___ DATASET ENTRIES ___
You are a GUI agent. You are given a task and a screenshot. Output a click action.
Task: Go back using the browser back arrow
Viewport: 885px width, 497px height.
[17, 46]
___
___ DATASET ENTRIES ___
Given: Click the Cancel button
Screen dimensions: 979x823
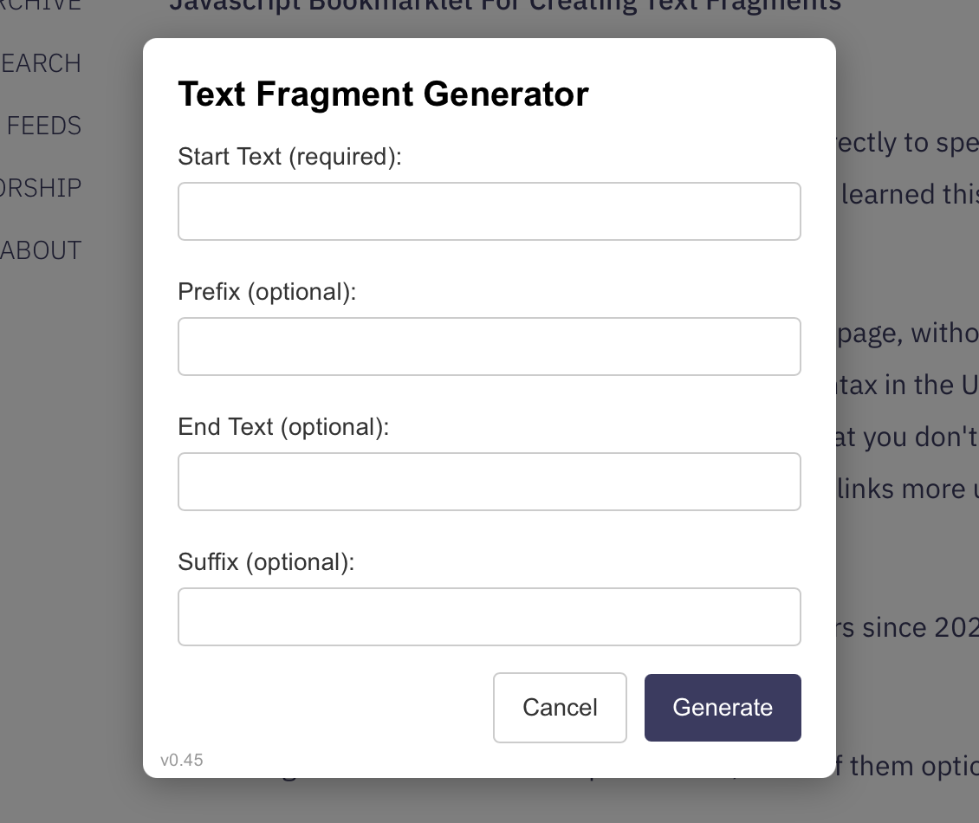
___
YOUR ASSIGNMENT: Every line from the line containing "Given: Click the Cancel button" through the line containing "Screen dimensions: 979x823" in the records above must be retyped exactly. Leave out the rest.

SOLVED EXERCISE:
Given: Click the Cancel button
Screen dimensions: 979x823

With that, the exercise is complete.